Tech vendors are stepping up to help. One example is
Arrive AI, which develops smart mailboxes for last-mile delivery and pickup. The company says its Mailbox-as-a-Service (MaaS) platform will revolutionize the last mile by building a network of parcel-storage boxes that can be accessed by people, drones, or robots. In a nutshell: Packages are placed into a weatherproof box via drone, robot, driverless carrier, or traditional delivery method—and no one other than the rightful owner can access it.
Although the platform is still in development, the company already offers solutions for business clients looking to secure high-value deliveries and sensitive shipments. The health-care industry is one example: Arrive AI offers secure drone delivery of medical supplies, prescriptions, lab samples, and the like to hospitals and other health-care facilities.
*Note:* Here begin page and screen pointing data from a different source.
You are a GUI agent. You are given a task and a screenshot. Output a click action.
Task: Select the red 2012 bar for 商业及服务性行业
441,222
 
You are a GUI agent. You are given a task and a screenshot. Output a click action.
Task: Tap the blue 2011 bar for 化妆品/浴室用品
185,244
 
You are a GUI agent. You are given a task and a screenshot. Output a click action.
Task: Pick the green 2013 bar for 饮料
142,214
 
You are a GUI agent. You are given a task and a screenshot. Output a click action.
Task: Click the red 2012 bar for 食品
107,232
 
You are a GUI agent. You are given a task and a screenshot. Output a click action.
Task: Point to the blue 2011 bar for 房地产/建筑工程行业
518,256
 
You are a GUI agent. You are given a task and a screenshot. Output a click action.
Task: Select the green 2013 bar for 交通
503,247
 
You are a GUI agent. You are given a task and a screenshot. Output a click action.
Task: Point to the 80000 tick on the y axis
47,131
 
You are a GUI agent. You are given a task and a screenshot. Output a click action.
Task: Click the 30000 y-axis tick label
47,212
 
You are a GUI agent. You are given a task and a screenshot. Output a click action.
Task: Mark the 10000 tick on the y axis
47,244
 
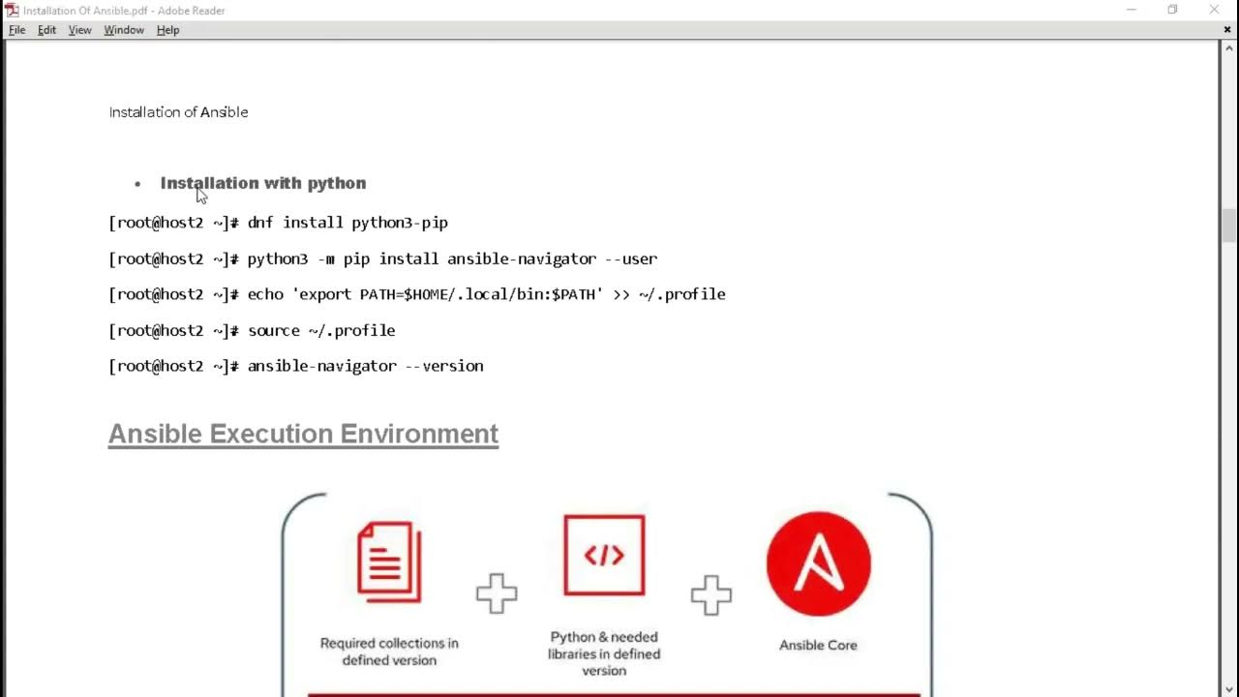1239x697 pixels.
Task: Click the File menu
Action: pos(16,30)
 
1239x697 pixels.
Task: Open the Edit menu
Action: pos(46,30)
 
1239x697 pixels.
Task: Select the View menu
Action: pos(79,30)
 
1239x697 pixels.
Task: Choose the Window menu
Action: pos(124,30)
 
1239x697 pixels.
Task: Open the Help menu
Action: pos(167,30)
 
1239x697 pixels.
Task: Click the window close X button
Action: pos(1214,10)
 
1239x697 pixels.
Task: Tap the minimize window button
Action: pos(1131,10)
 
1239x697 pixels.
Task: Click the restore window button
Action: pos(1172,10)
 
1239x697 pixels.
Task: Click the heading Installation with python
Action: pos(263,183)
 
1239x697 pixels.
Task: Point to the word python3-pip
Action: pos(399,223)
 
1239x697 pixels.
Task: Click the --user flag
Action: pos(631,258)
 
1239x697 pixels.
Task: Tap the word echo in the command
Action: pos(265,294)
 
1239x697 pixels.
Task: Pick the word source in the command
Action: pos(274,330)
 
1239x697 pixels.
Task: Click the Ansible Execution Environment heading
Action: pos(303,434)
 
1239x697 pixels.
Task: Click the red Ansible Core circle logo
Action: pos(819,564)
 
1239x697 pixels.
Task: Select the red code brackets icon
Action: pos(604,555)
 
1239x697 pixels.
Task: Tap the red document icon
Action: pos(389,561)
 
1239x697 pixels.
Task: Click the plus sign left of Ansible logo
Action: pos(711,594)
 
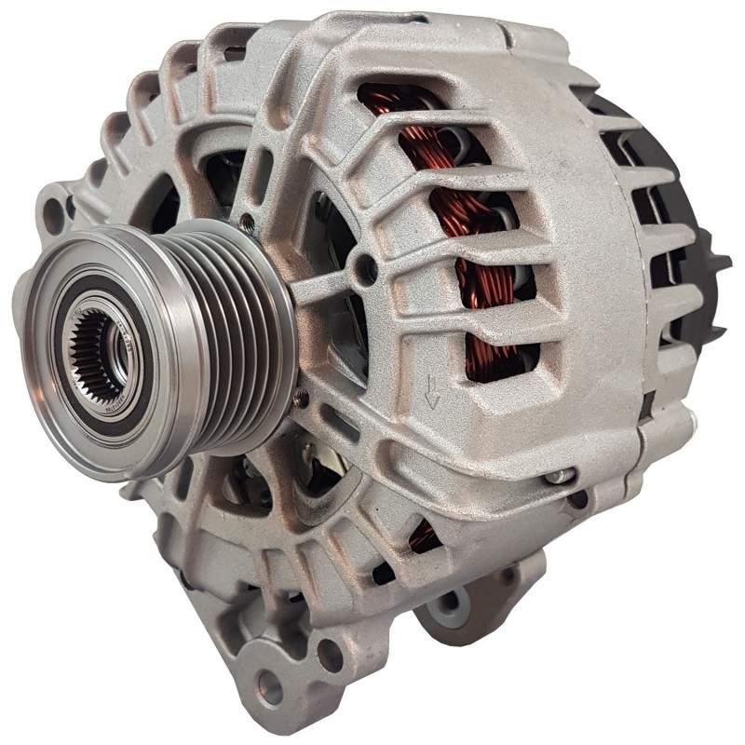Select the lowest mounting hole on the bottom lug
click(271, 690)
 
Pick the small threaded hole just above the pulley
click(246, 222)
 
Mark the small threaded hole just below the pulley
click(300, 399)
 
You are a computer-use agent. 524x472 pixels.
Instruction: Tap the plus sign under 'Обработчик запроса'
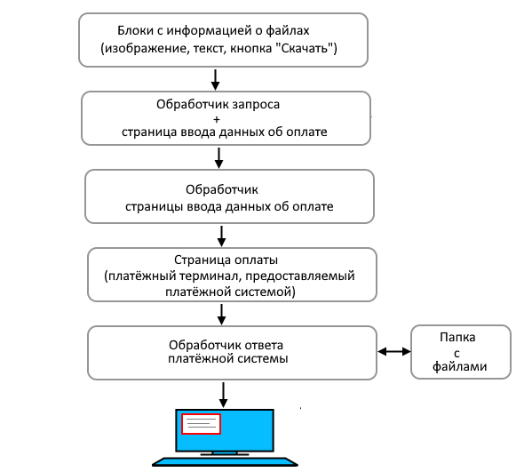(218, 118)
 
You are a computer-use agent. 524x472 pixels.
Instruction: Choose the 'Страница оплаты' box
(231, 276)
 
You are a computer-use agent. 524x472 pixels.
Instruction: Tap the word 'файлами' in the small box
(460, 365)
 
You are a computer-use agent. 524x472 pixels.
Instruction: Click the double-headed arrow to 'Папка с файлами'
(393, 351)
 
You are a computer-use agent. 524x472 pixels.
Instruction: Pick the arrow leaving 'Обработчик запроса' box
(218, 157)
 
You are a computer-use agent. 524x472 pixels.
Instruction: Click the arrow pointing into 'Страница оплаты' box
(221, 236)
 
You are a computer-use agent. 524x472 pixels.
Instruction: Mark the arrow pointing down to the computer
(223, 393)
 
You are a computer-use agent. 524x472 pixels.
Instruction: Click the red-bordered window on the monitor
(201, 424)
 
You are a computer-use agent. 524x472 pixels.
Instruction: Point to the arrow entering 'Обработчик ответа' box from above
(221, 314)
The platform provides real-time tracking, chain-of-custody controls, and theft-prevention features. Arrive is conducting short-term deployments between logistics companies and health-care partners now, according to a company spokesperson.
The MaaS solution has a pretty high cool factor. And the common-sense best practices just seem like solid advice. Maybe combining both is the key to a more secure last mile—during peak shipping season and throughout the year as well.